**PETIKAN BACAAN:**
◇ ◇ ◇ ◇ ◇ ◇ ◇

Bila ke Surabaya jangan lupa
rujak cingur
Rasa khasnya telah
harum namanya
Jika engkau suatu saat
jatuh tersungkur
Bangkit kembali itulah
intinya
Paduan antara yang enak dan yang tidak enak itulah yang
menjadi pemadu khas rujak cingur, salah satu makanan khas Surabaya (dan Jawa Timur). Potongan hidung
sapi (cingur) rebus –padahal cingur kan
kesannya menjijaykan toh, aneka buah dan sayuran dipadukan dalam bumbu kacang
plus petis mengubah satu jenis makanan yang nampak menjijikkan menjadi
kelihatan lezat.
Makan rujak cingur sangatlah nikmat, apalagi jika dimakan
ditepi jalan raya, atau dimanapun kita suka. Diiringi dengan musik jalanan atau
hanya dimakan bersama keluarga. Sangat membuai dan yang menjadi ciri khasnya
adalah rasa petisnya yang menonjol serta cingur (hidung sapi) yang nyaris tidak
kentara karena tertutup oleh sayuran lainnya.
Rasa rujak cingur ini terkadang membuai diri kita hingga ke
awang-awang, kadang dalam kehidupan kita bisa terbuai dengan berbagai macam
kemilau bak para laron desa yang akan mengerubungi setiap lampu yang menyala di
perkotaan, dimana mereka tidak menyadari akan bahaya yang bisa mengancam atau
kesulitan yang menghadang di depannya.
Ini maksudnya bak memakan rujak cingur, tidak selalu semua
bagiannya terasa enak. Saya sendiripun mengalami hal tersebut, seperti beberapa
hari yang lalu, saya mendapat ‘cubitan’ dari koordinator saya, bahwa dari
sekian kelas yang diberi polling, sebagian besar menyatakan bahwa saya kurang
menyenangkan, kurang ini dan kurang itu bahkan ada mungkin beberapa mahasiswa
yang memberi komentar paling pedas, namun saya tidak perlu tahu.
Dari beberapa kelas
yang anda ajar, hanya satu kelas yang menganggap anda terbaik
Mungkin perlu
dikoreksi lagi
Saya percaya anda bisa
mengatasinya dan semuanya saya serahkan pada anda. Karena jika satu kena
masalah, maka semuanya akan kena juga.
Saya sendiri sebenarnya dalam hati sedih, ibarat tanpa
sengaja tergigit oleh cabai pedas yang ada dalam rujak cingur tersebut. Jujur
barangkali airmuka saya langsung berubah, meskipun koordinator meminta saya
untuk tidak berpikir negatif atas semua kejadian itu.

◇ ◇ ◇ ◇ ◇ ◇ ◇

**MATERI YANG DIBERIKAN:**
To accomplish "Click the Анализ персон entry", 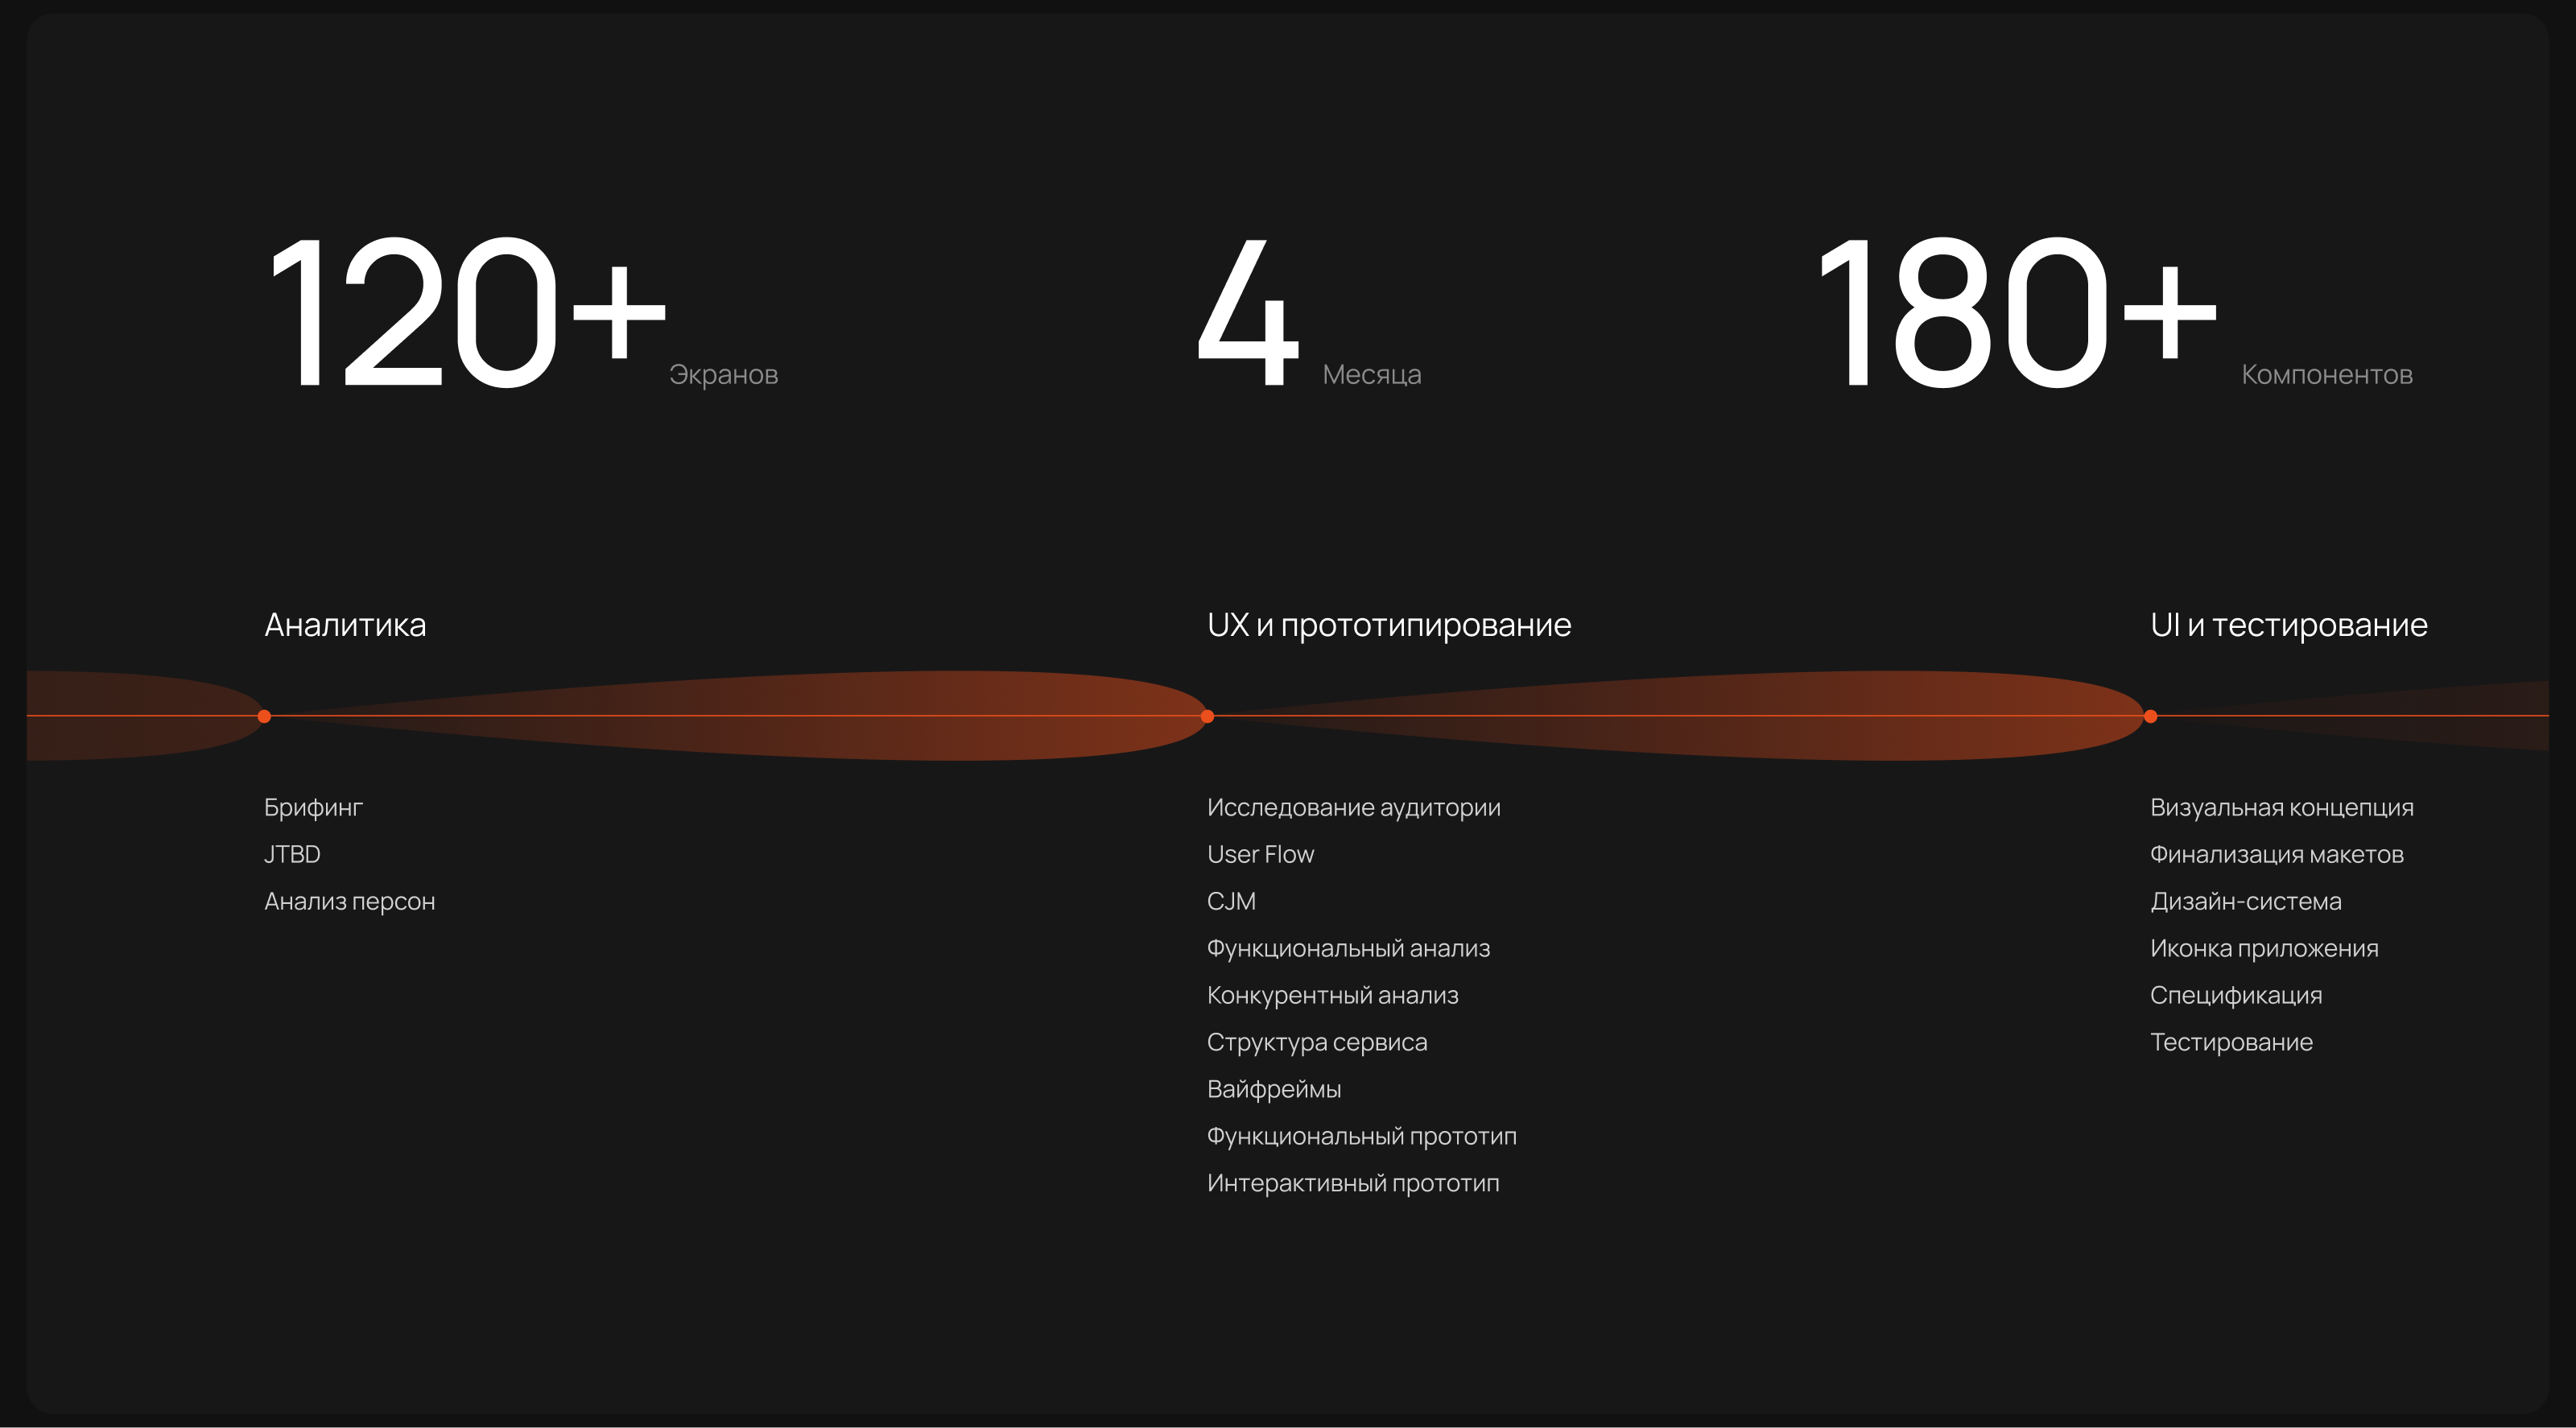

◇ ◇ ◇ ◇ ◇ ◇ ◇

**PETUNJUK:**
a. Tentukan apakah tiap pernyataan berikut sesuai dengan petikan tentang rujak cingur, lalu jawab ya atau tidak disertai kutipan persis kata-kata petikan yang menentukannya. (i) Cingur adalah potongan hidung sapi rebus. (ii) Sebagian besar kelas yang diberi polling menyatakan bahwa penulis menyenangkan. (iii) Salah satu ciri khas rujak cingur adalah rasa petisnya yang menonjol.
b. Tuliskan ulang dengan persis bagian petikan tentang rujak cingur, mulai dari "Dari beberapa kelas" dan berakhir pada "akan kena juga.".
Materi di atas tidak perlu digunakan.

**JAWABAN:**
a.
(i) Ya: "Potongan hidung sapi (cingur) rebus"
(ii) Tidak: "sebagian besar menyatakan bahwa saya kurang menyenangkan"
(iii) Ya: "yang menjadi ciri khasnya adalah rasa petisnya yang menonjol"

b.
Dari beberapa kelas
yang anda ajar, hanya satu kelas yang menganggap anda terbaik
Mungkin perlu
dikoreksi lagi
Saya percaya anda bisa
mengatasinya dan semuanya saya serahkan pada anda. Karena jika satu kena
masalah, maka semuanya akan kena juga.